In Uganda, the reverse is done. The Judicial Service Commission receives nominations from Directorate of Public Prosecutions (DPP). The JSC shortlists and interviews behind closed doors. Recommended candidates are passed to the President who also vets before he sends his candidates to Parliament’s Appointments Committee.

The committee can second or reject the President’s nominee. If the nominee is rejected, the committee makes recommendations to the President. If the nominee is accepted, then they are appointed by the President formally.

Problems of politics

Tibayeita says the old recruitment method is politically problematic.He says although the JSC recommends a candidate, the President has sometimes refused to sign appointing documents.

“There are enough lawyers and judges qualified to fill all the vacant posts,” he says, “(But) those acceptable to the powers that be are perhaps not yet spotted.”

Apparently the President cannot predict how unknown judges will rule and takes time to understand their biases.

Poor pay

But the poor pay of judges and lack of decent terms of service have been cited in reports analysing the backlog of cases. The challenge is how to get a lawyer in private practice, who in one case can earn billions of shillings, to accept to be appointed a judge, where his monthly salary may not exceed 8 or 10 Million shillings.

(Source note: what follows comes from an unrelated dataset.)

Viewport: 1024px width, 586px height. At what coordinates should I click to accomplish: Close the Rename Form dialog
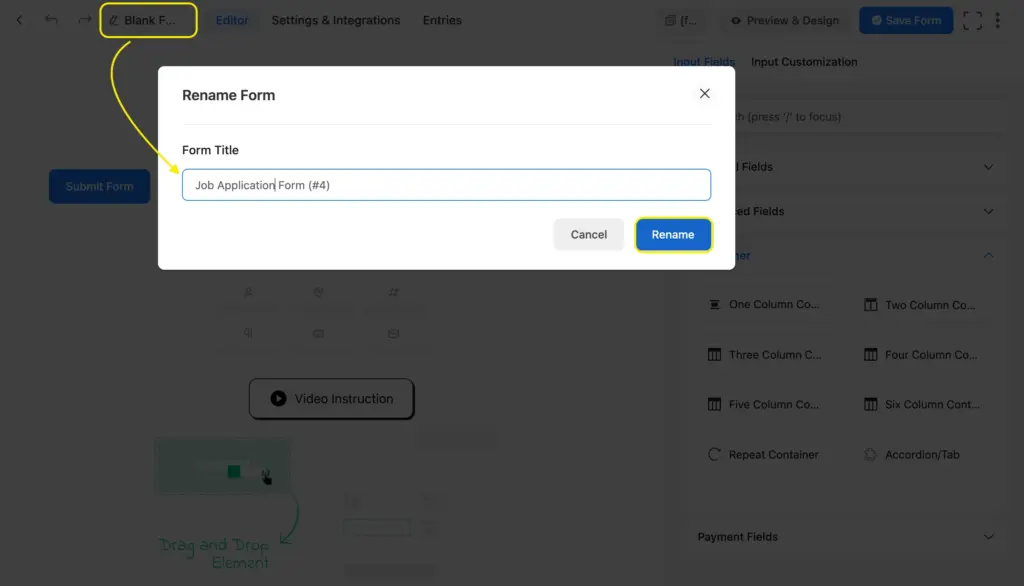[x=705, y=94]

A lawyer said judges are not appointed because there is no money to pay them but Justice Ogoola told The Independent on phone that all the recommended names are “replacements of those who are already catered for in the budget.”

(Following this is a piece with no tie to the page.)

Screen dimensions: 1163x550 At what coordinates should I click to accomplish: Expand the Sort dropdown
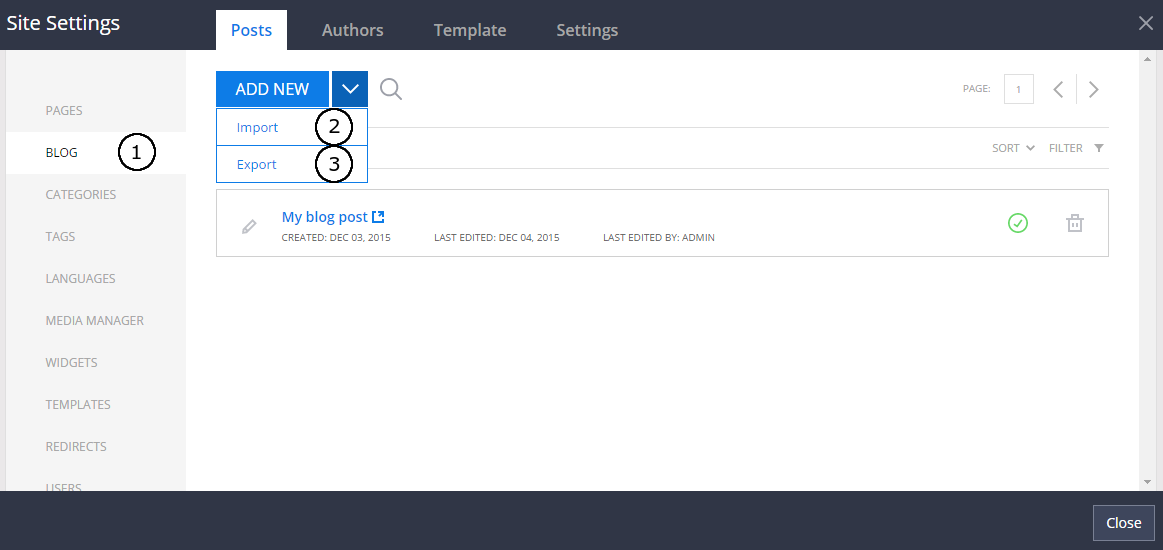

“The question to be asked, “he said, “Is how much; will salaries be increased in the next budget?”

Prof. Kasozi says that many countriesin Africa view the Judiciary as not developmental, and refuse to give it priority when budgeting. That needs to change.

“The current crop of judges has sacrificed a lot, to accept appointment even with a very modest pay. I believe we can boost their morale by paying them well.” Justice Odoki has up to June 23 to clear his desk. Will the President have found a successor or will he rule the country without a chief judge?